----- EXCERPTED DATA

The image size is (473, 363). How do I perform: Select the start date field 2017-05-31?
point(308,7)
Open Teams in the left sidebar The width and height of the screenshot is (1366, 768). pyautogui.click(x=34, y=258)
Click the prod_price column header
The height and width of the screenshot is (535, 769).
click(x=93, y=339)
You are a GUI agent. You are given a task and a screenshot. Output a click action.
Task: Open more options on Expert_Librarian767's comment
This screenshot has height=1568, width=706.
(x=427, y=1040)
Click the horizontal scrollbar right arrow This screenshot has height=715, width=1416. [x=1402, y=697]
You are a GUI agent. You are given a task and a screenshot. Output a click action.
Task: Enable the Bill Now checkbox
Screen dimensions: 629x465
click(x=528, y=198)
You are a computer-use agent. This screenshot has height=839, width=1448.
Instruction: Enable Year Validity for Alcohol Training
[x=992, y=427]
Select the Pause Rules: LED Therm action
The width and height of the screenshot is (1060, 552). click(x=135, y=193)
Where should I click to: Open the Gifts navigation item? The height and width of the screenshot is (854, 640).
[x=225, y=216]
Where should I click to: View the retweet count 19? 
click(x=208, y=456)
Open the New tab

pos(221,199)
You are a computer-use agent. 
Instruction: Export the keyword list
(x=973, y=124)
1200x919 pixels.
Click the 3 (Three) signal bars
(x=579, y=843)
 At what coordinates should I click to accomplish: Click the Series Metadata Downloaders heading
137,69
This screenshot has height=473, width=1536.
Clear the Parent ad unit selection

----------

# THE TASK
Search the records for the word "computer", then list every line that has it.

# RESPONSE FOR THIS EXERCISE
You are a computer-use agent. This screenshot has height=839, width=1448.
You are a computer-use agent. 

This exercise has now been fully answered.